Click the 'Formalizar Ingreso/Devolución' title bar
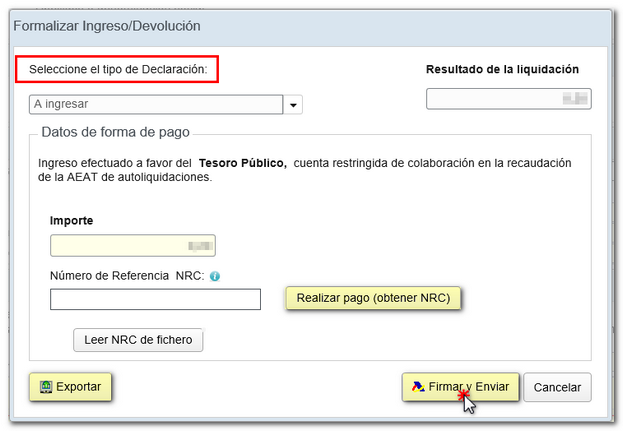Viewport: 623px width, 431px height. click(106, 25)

┄┄┄┄┄┄┄┄┄┄┄┄┄┄┄┄┄┄┄┄

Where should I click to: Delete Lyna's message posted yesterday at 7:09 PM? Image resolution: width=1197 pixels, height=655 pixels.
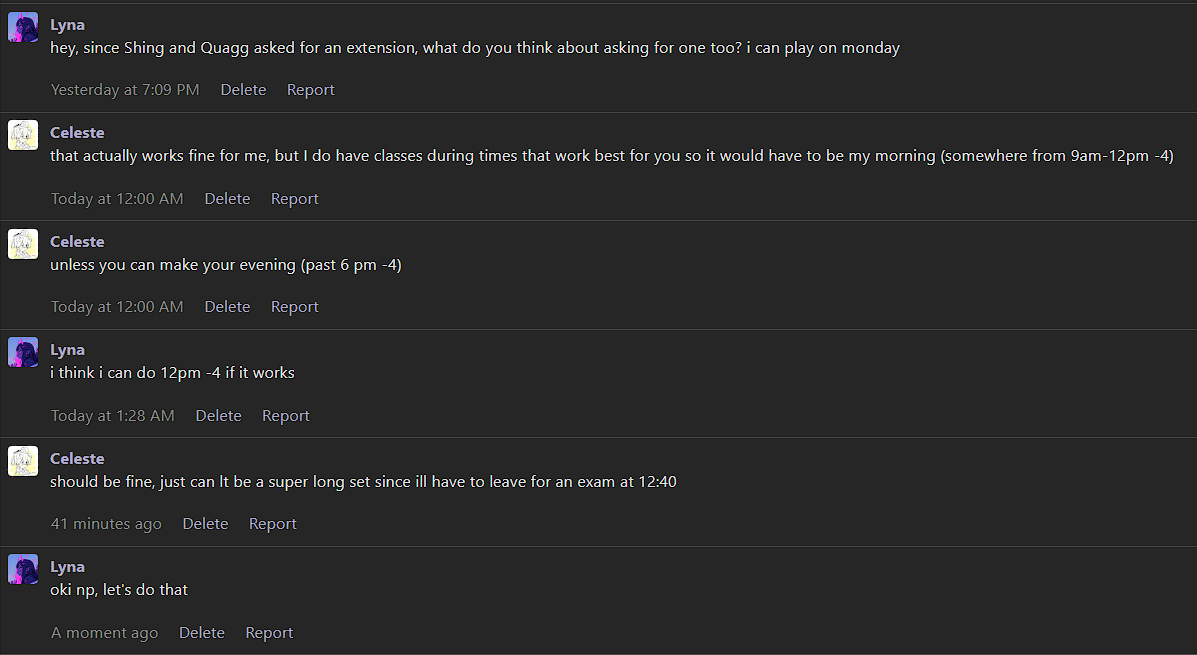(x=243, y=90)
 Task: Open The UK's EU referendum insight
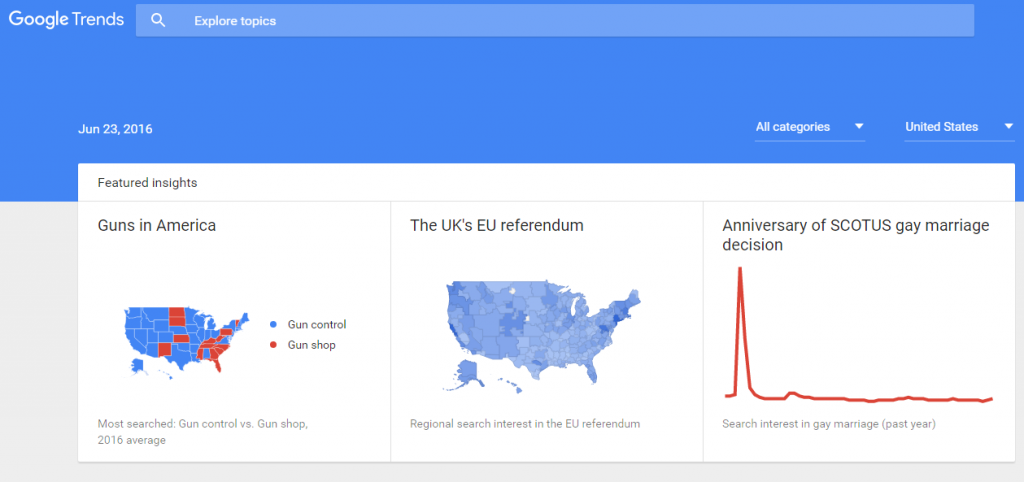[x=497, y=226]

┄┄┄┄┄┄┄┄┄┄┄┄┄┄┄┄┄┄┄┄

Copy the lines exactly, beginning with the line containing "Where should I" and continuing through the line containing "[x=497, y=226]". Omit the pictures from your copy.

Response:
Where should I click to: Delete Lyna's message posted yesterday at 7:09 PM? Image resolution: width=1197 pixels, height=655 pixels.
(x=243, y=90)
 Task: Open The UK's EU referendum insight
[x=497, y=226]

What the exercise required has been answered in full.